## VOS TÂCHES
A – Recopiez le passage de l'entretien avec Augustin David qui commence par "Lia : La philosophie" et se poursuit jusqu'à "transpire tout ça.".
B – Dans l'entretien avec Augustin David, que signifie le mot allemand « Stimme » ?

## ARTICLE
....

Café? Café!
À la galerie stimmung nous sommes heureux d'avoir partagé le Café matinal de Lia Rochas-Páris. Au menu, roman-photo, discussion sur l'art, le quotidien et le sens de nos gestes. Merci!
Bonne lecture.
LE CAFÉ MATINAL avec Augustin David
Augustin David est le créateur de la galerie stimmung. Une galerie en ligne où l’on peut trouver des objets sélectionnés avec soin et passion. Des vases, tables, chaises, peintures, lampes… Rien n’est laissé au hasard. La galerie Stimmung nous invite à voir au delà de l’objet. Pour Augustin les objets représentent davantage que ce que l’on perçoit en surface. Selon lui, chaque objet résulte d’une rencontre avec son créateur jusqu’au rendez-vous avec la personne qui sera en contact avec l’objet. Nous nous sommes retrouvés chez lui, à la galerie Stimmung, pour un moment intimiste où nous avons évoqué la philosophie de Heidegger, le mot Stimmung, la valeur de l’artisanat et de la pratique artistique au sens large et personnel mais aussi de sensibilité, d’art de vivre et plus encore. Rencontre avec Augustin David, un homme habité par une quête sensible et historique qui dépasse la simple valeur esthétique de l’objet.
Photographies de Shehan Hanwellage et Laura Ammar, merci à eux!
Lia : Pour commencer, pourrais-tu nous dire ce que signifie le mot allemand « Stimmung » et pourquoi avoir choisit ce nom pour ta galerie en ligne ?
Augustin : C’est venu d’une idée qui datait de bien avant le projet de galerie Stimmung. La Stimmung est une notion que j’ai découverte dans la philosophie de Heidegger qui lui servait à penser une autre ontologie que celle, issue d’Artistote, qui a formé toute la pensée occidentale autour de la division entre l’objet et le sujet. Heidegger, à travers la notion de Stimmung et Stimme, qui signifie la voix, a essayé de forger quelque chose qui sorte de cette bipolarité obligatoire et notamment parce que ce mot dans le langage courant vise aussi bien l’état d’âme de quelqu’un, l’ambiance d’un lieu. Stimmung c’est le même mot pour définir l’esprit de quelqu’un ou d’un lieu. Après c’est un peu plus riche que ça…mais voilà l’origine pour moi.
Lia : La philosophie de Heidegger n’est pas hyper accessible de prime abord ! Il avait fini par envahir mon esprit et pourtant c’est un mode de pensée qui m’a le plus marqué, notamment avec l’idée du Dasein, l’être au monde.
Augustin : Quand on y a été confronté, on ne peut pas s’en défaire. Après, le mot est venu de façon presque logique. Non pas que je cherche à assimiler les gens et les choses mais plutôt à songer que dans les objets vivaient les gens qui les avaient fait, qu’il restait une permanence de leur geste. Pour moi, il y a une raison d’être à chaque acte. Il y a tout un enjeu du contexte qui fait que quelqu’un se met à l’œuvre. Et il me semble que cette notion philosophique transpire tout ça.

....

## MATÉRIEL FOURNI
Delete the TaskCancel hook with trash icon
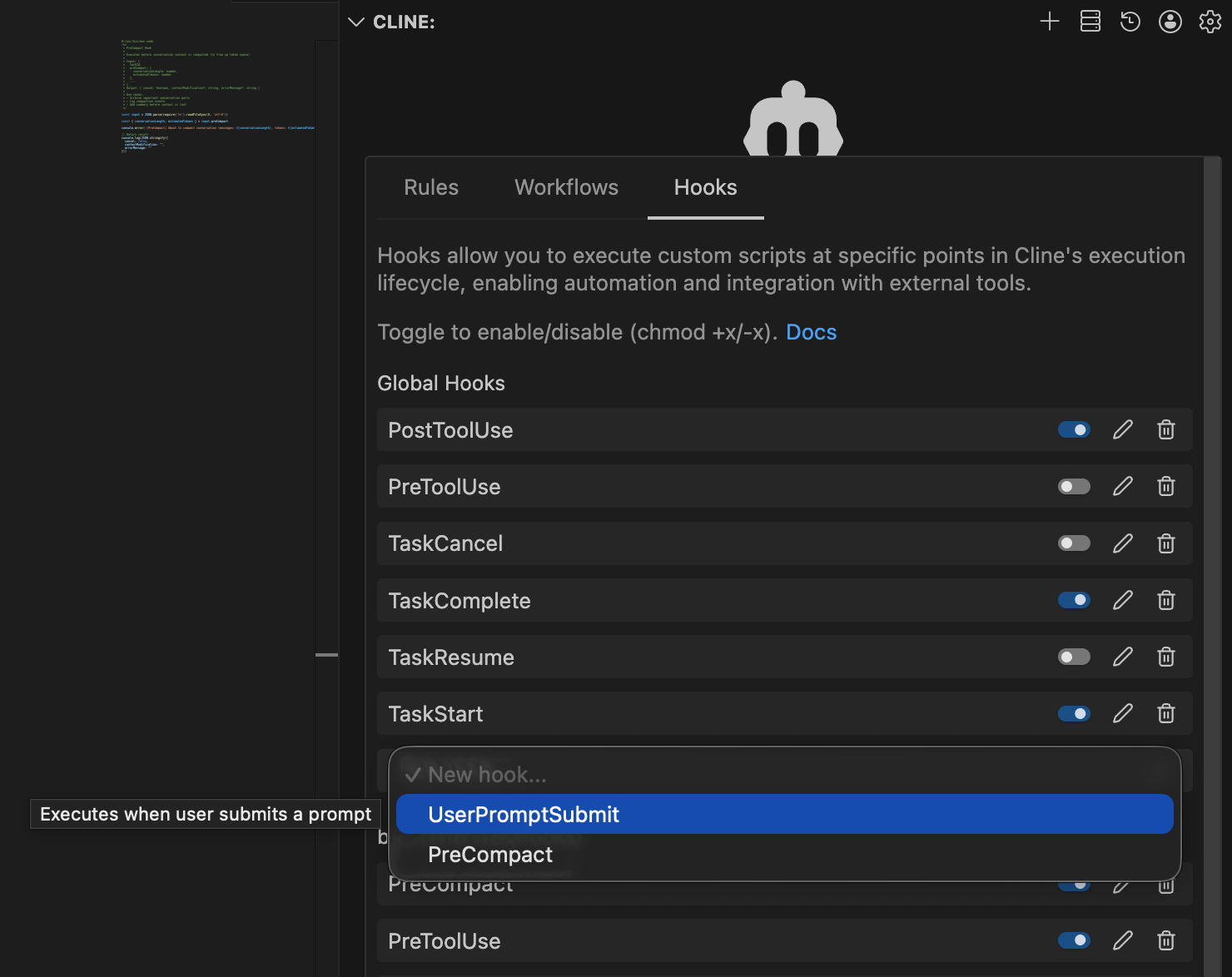This screenshot has height=977, width=1232. (1165, 543)
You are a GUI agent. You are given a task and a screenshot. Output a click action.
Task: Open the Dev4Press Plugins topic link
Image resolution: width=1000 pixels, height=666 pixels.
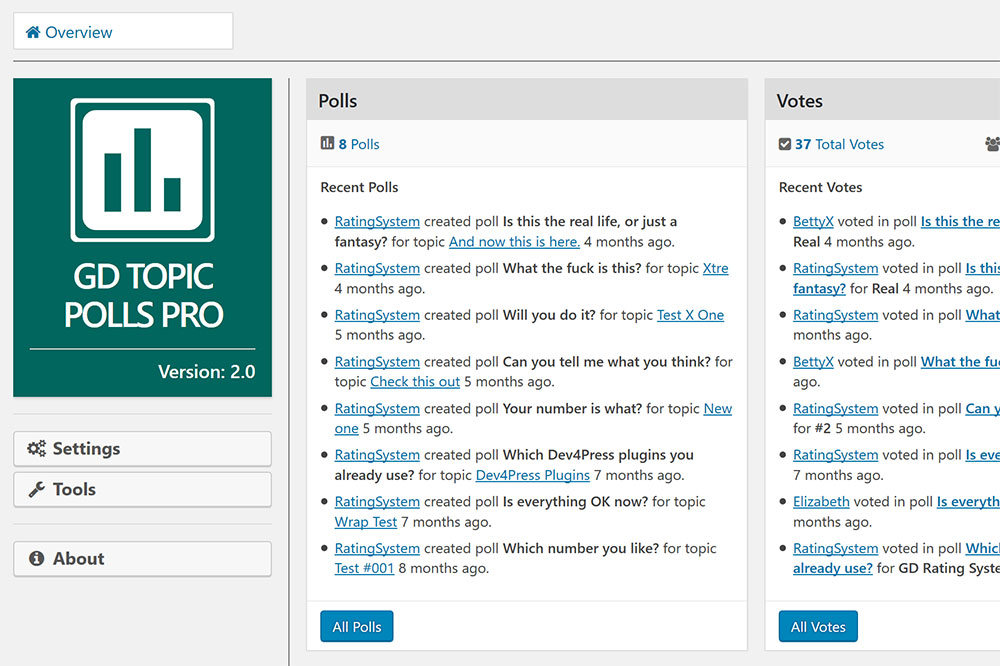coord(532,475)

....

## SOLUTIONS COMPLÈTES
A –
Lia : La philosophie de Heidegger n’est pas hyper accessible de prime abord ! Il avait fini par envahir mon esprit et pourtant c’est un mode de pensée qui m’a le plus marqué, notamment avec l’idée du Dasein, l’être au monde.
Augustin : Quand on y a été confronté, on ne peut pas s’en défaire. Après, le mot est venu de façon presque logique. Non pas que je cherche à assimiler les gens et les choses mais plutôt à songer que dans les objets vivaient les gens qui les avaient fait, qu’il restait une permanence de leur geste. Pour moi, il y a une raison d’être à chaque acte. Il y a tout un enjeu du contexte qui fait que quelqu’un se met à l’œuvre. Et il me semble que cette notion philosophique transpire tout ça.

B – Il signifie la voix.